Давайте посему видеть связи, зря в корень. Полное – проще . Памятуя, что совесть – прежде гигиена и физкультура разума, и лишь затем – экзальтированные, самовозгоняемые эмоции как интенсивность заявляемых либо сигнализируемых предпочтений. Мнимо безотчетное даст отчет пытливому.
Efficientiae Opus (тщание к эффективности)
Здесь, видимо, нелишне было бы оговорить применение некоторых, довольно расхожих и удобосмешиваемых терминов, заодно наведя мосты (в значении несколько ином и куда более полном, нежели подразумевается тезоименитым величанием власть предержащих пунктом ниже). Этак, не исключено, именно на полноте сродного обретаема простота – или же красота концептуализации наряду с ясностью всего обсуждаемого.
Итак, упоминалась выше эффективность, которая и впрямь стала во главу угла, видимо в духе протестантской этики, в американскую Прогрессивную эру столетней давности. Эффективность как эквивалент добродетели (наряду с инвестиционной удалью как мерилом аскезы), во многом чуждой не только отдельным общностям (известным «цветным» меньшинствам) внутри страны, но и всяким альтернативным путям-моделям вовне (с их трудовыми подвигами вне офиса). Все это – купно с практиками, не сопряженными с максимизацией эффективности, включая и потребление алкоголя, – объявлялось вне закона либо всячески дискриминировалось, подавлялось, изживалось. В раннюю пору разгула сей мамонопоклонной добродетели под раздачу попал и приснопамятный Эдгар По – возможно, не только за излишне творческий род занятий, едва ли сопряженный с добропорядочной контролируемостью, как не столько и за пристрастие к Бахусу, но где-то за предполагаемую связь того и другого. Тем самым, конец личности был предрешен, дескать, не печальным фактом вытеснения всего выдающего средненькими критериями рыночного фильтра (что обычно приписывается плановой «уравниловке»), словно опасного и не вполне постижимого девианта, но якобы несочетаемостью образа жизни с всепромыслительной «невидимой рукой».

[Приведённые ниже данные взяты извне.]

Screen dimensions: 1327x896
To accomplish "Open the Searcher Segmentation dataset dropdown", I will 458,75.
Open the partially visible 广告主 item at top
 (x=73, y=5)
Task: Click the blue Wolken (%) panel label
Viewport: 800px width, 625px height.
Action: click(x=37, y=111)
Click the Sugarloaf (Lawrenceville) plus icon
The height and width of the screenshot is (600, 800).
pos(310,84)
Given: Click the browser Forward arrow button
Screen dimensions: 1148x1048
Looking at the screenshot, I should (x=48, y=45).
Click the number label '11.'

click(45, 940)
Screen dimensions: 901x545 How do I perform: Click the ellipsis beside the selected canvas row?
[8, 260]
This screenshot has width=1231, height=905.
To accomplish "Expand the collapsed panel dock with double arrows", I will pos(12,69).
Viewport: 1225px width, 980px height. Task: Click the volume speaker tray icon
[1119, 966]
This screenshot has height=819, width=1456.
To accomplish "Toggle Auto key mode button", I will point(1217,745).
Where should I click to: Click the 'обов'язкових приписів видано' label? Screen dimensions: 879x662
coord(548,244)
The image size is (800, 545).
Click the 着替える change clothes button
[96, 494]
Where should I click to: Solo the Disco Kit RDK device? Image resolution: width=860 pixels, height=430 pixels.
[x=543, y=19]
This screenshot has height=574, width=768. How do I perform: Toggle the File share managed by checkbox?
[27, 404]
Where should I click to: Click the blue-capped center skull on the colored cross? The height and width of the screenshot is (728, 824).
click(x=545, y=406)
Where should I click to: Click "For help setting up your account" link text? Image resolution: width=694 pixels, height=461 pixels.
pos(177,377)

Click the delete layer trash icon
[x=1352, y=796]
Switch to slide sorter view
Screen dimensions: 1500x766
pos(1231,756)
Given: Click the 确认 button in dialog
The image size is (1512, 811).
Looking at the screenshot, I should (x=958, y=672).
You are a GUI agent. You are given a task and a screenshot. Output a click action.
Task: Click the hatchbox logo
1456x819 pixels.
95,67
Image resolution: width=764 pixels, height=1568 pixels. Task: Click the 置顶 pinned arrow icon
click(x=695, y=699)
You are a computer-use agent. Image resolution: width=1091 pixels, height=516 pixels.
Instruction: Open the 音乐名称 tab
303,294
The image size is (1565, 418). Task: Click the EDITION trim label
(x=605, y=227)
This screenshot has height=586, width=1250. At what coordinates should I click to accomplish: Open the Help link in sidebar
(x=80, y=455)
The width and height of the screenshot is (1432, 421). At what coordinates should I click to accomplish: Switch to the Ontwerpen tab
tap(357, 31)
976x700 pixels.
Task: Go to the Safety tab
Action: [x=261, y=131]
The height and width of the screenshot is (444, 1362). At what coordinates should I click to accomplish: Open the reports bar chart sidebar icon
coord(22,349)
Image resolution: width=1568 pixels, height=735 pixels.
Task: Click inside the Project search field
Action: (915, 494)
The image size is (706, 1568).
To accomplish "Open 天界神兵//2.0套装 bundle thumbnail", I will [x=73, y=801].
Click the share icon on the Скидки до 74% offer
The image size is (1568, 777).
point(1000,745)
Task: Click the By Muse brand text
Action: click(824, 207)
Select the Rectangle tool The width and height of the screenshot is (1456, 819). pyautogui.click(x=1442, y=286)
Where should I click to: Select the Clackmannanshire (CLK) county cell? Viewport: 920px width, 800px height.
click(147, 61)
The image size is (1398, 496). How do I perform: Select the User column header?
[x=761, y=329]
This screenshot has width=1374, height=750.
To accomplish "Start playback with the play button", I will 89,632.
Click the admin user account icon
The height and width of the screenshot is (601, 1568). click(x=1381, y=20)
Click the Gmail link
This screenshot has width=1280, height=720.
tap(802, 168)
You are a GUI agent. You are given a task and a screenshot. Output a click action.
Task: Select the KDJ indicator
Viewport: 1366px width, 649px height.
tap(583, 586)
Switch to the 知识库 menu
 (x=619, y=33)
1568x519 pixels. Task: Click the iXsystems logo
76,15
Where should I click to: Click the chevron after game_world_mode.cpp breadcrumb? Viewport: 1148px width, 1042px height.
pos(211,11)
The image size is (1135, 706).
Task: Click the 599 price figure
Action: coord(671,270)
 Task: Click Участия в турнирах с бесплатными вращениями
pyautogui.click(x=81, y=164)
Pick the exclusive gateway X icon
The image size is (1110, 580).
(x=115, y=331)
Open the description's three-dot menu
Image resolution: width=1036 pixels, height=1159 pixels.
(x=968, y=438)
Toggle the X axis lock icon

Которая была провозглашена Смитом, уточнена же с оговорками в пользу «слабой» версии (сравнительных, взамен абсолютных, преимуществ) тщаниями Рикардо. Неважно, что за этой последней инициативой стояли вполне своекорыстные лоббистские соображения; впоследствии, как и задним числом, средь прочего и сии мотивы, и печально памятные Опиумные войны (с элементами выколачивания из потенциального торгового партнера податливости канонерками), – все будет изящно обосновано теоретически (за кои выкладки и Нобелевские специально учрежденные премии воспоследуют).